Switching between CDN providers is trivial, just setup a new account and change GITLAB_CDN_HOST
There may well be further code changes that we need to implement that only testing will highlight.
For example, we may need to add the CDN host to our Content-Security-Policy header (unless Rails automatically adds action_controller.asset_host to the header?)
The best way of finding out what these (unknown-unknown) issues are is to test against Canary as early as possible. We can do this now.
Once we've done the testing, we can revert the change
If we discover any issues, we'll be able to address them in parallel with code fixes
Four providers were brought forth, CloudFlare was discarded for reasons stated above. The remaining three shook out thusly:
Amazon CloudFront
Pros
Strong Developed and Documented API
Large Global POP Distribution
Pay for What you Use Pricing
Cons
API Missing some key features around pre-warming, health-check management, eviction policies
Many features of a tightly integrated CDN are only realized when using other aspects of AWS services (Robust health reporting on target nodes, load balancer distribution of target fetches, etc)
Not as fast as the others, despite having a global footprint (same effect is noticed with Route53 DNS)

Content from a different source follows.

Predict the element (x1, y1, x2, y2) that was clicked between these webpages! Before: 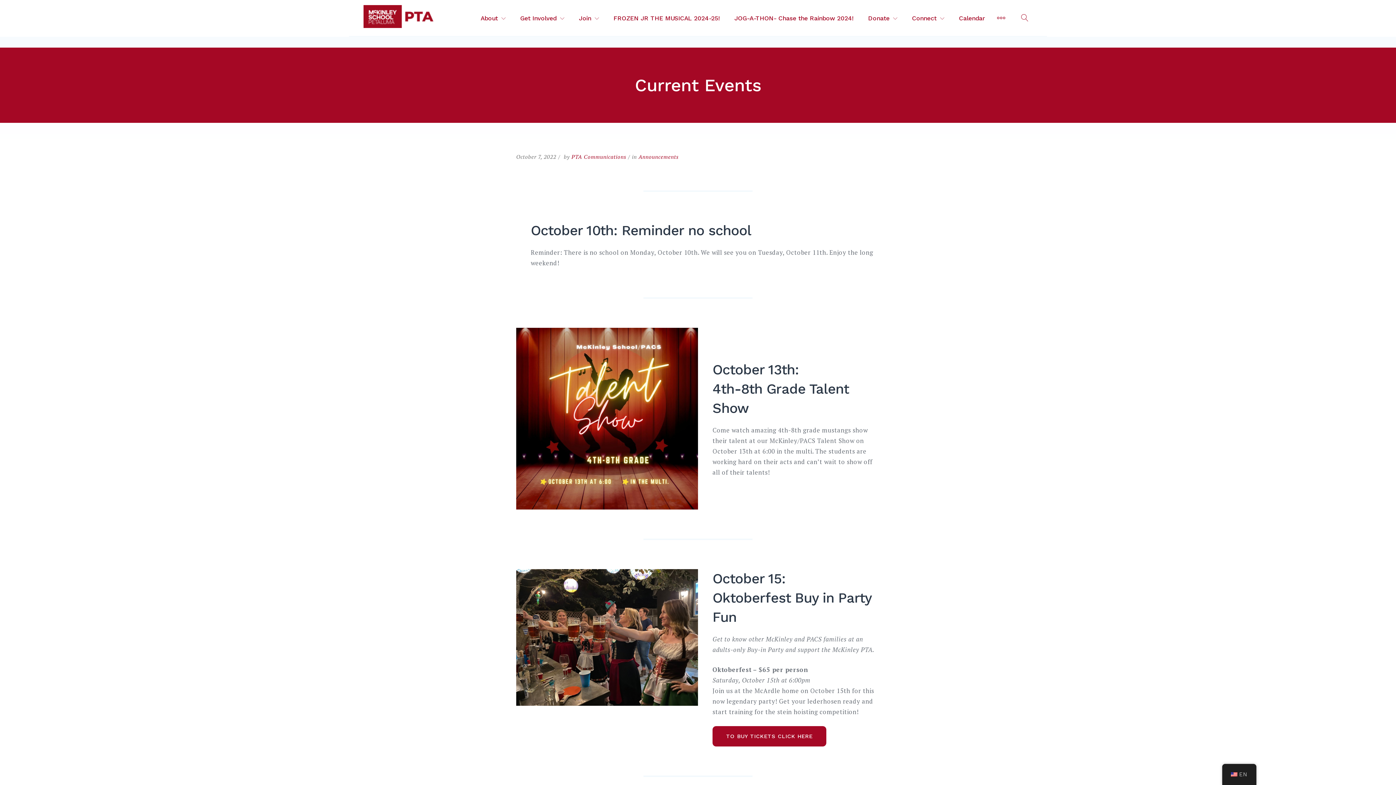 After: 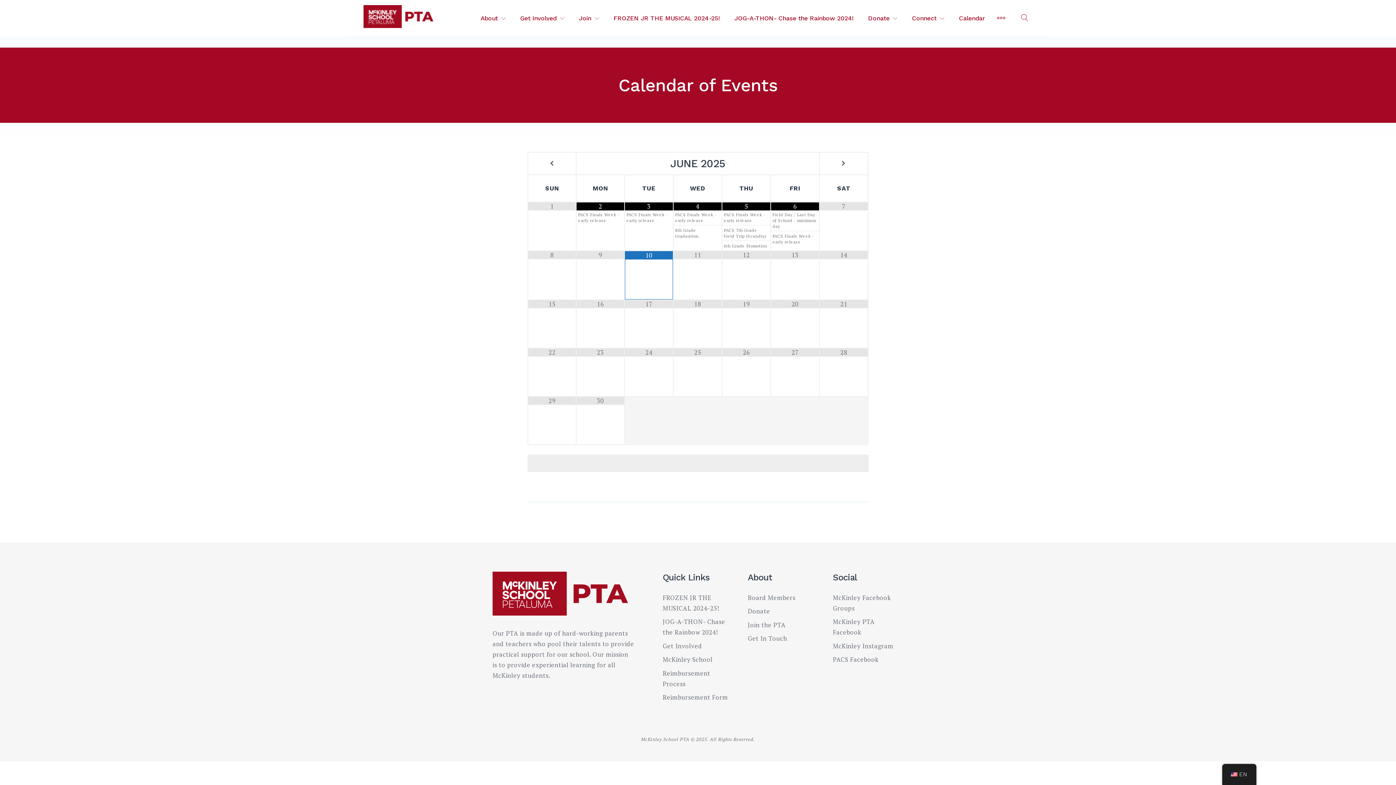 Action: bbox: (951, 8, 992, 27) label: Calendar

~10 Minute propagation time for version changes
Does not shield the origin node used for population
Logging is only available post fact in files written to an S3 bucket at rotation
No advanced edge ACL's or Controls
No POPS in remote regions like Africa, Middle-East, or Russa
Fastly
Pros
Robust API w/ full feature parity of every GUI configuration option
Fine tune'ed VCL control of caching server inner-workings (if desired)
Better SNI SSL support
Instant version change propagation
Can shield origin node and Origin pull headers
Can stream logs to whatever target you desire for complete log cohesiveness
Full edge ACL'ing
Anycast IP Provided for CDN serve point
Cons
Monthly fee of $50/mo on top of usage
Less POPS that CloudFront in major market cities
Slightly higher bandwidth costs than CloudFront (0.035 cents more/GB)
CDN77
Pros
No monthly usage fee
Slightly cheaper than both CloudFlare and Fastly (0.7 cents less/GB and 0.3 cents less/GB respectively)

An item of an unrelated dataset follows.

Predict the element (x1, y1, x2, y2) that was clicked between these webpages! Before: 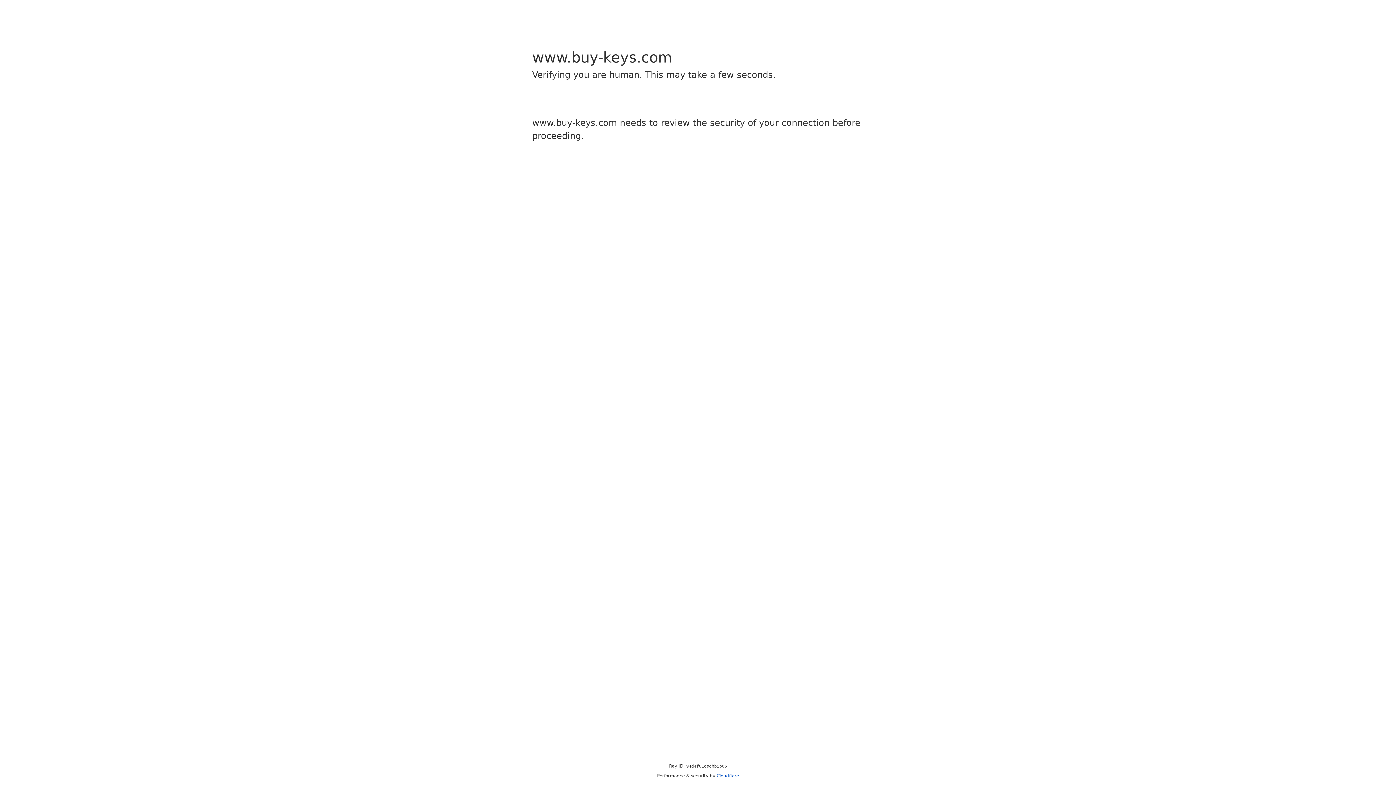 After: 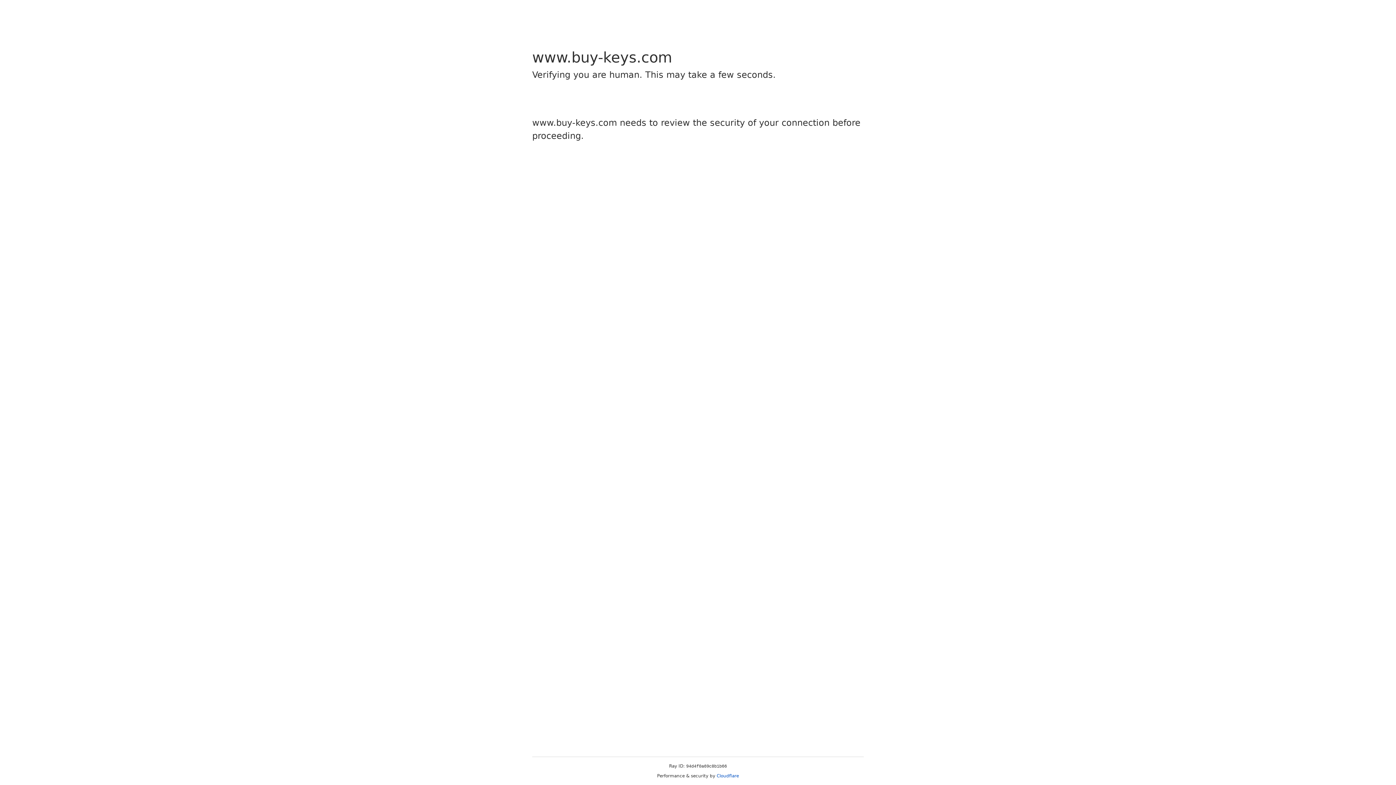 Action: bbox: (716, 773, 739, 778) label: Cloudflare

Based upon fullness of feature set, ease of configurability, automation, and performance Fastly will be scheduled for a PoC testing on canary.gitlab.com followed by a trial run on gitlab.com.

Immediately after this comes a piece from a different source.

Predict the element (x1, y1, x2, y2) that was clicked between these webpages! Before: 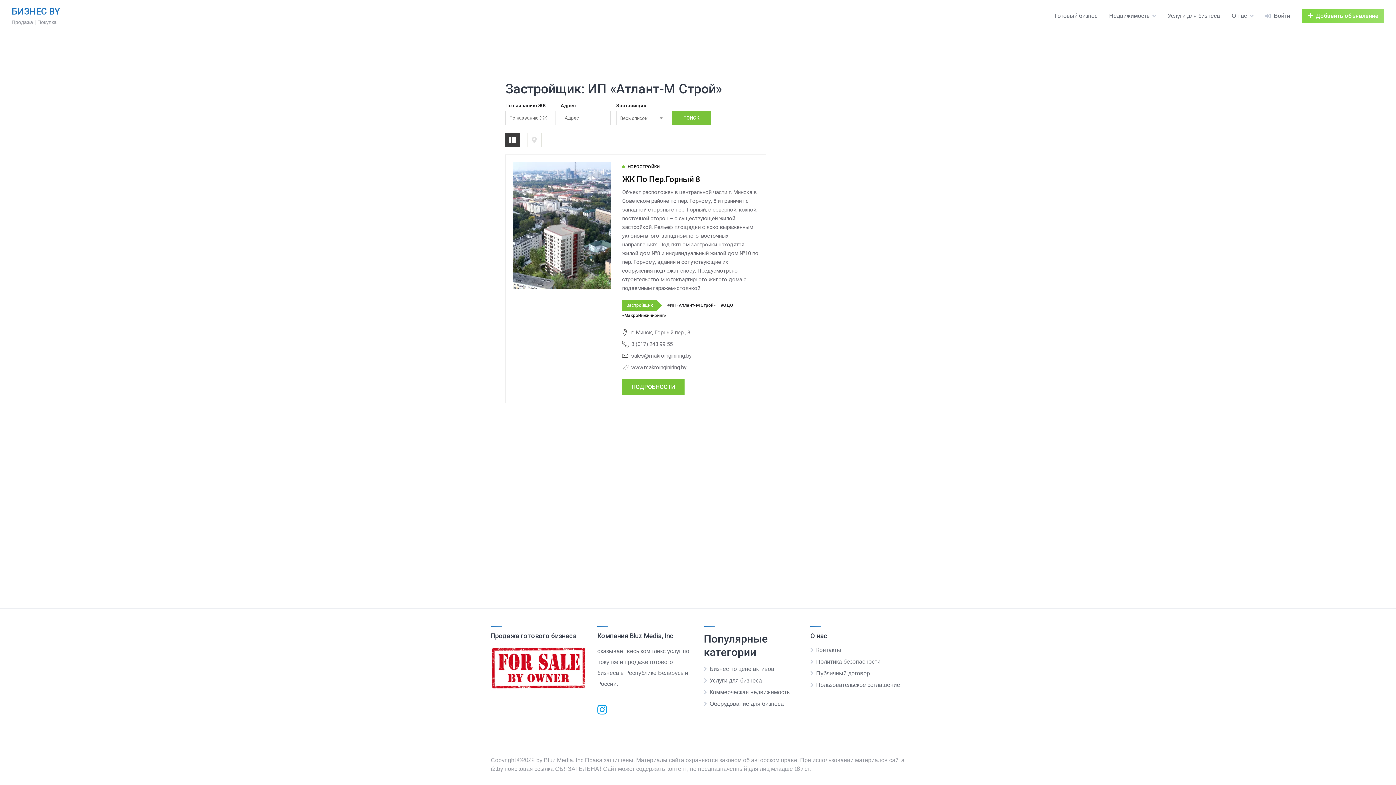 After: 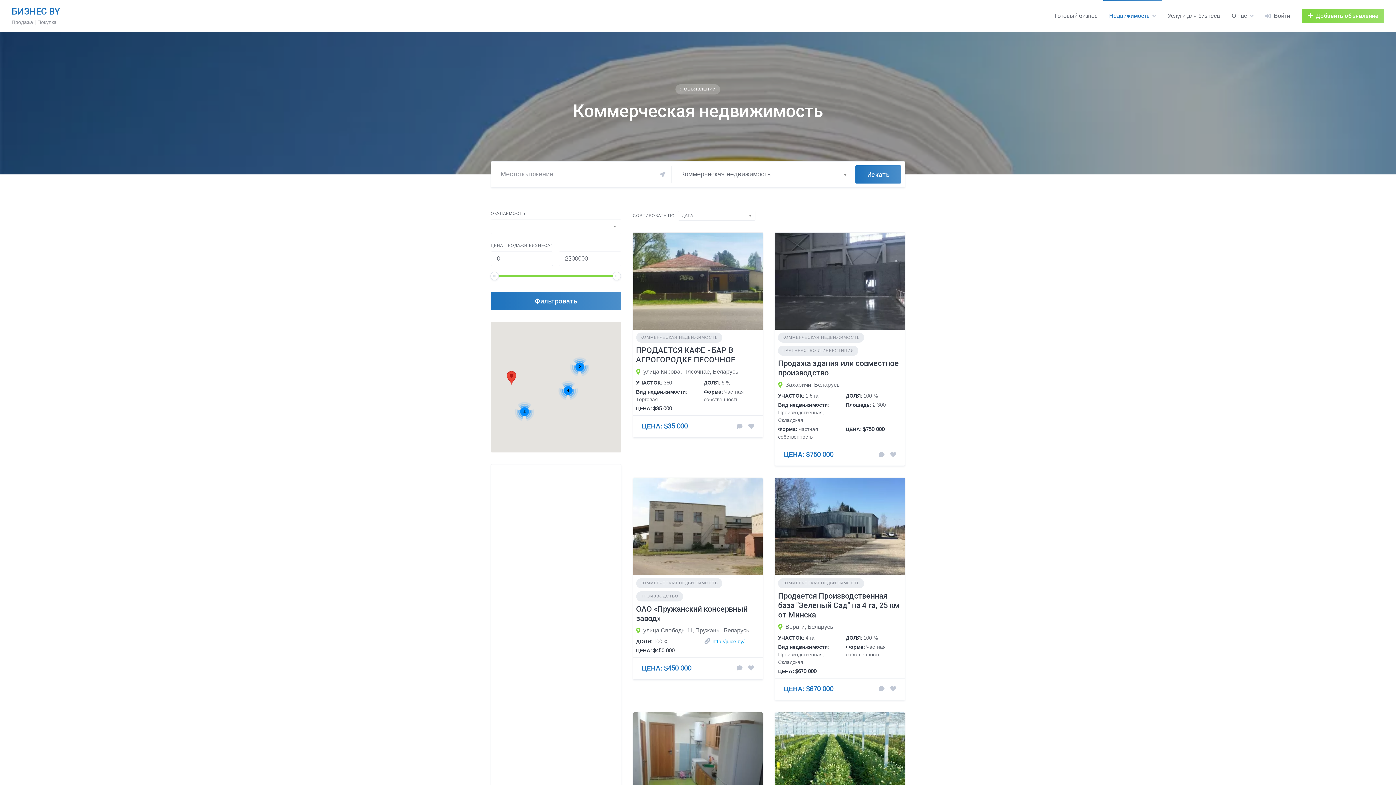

@northrup Is there an issue with setting GITLAB_CDN_HOST on canary? @mikegreiling Does Webpack builds all the URLs needed for the site? Does it need to consider the CDN host?
Although it may not be affordable to proxy *.gitlab.io, for the rest of asset (sub)domains, I think you should consider trying out Business plan, considering $200/mo flat rate (no bandwidth costs). Depends on your budget possibilities.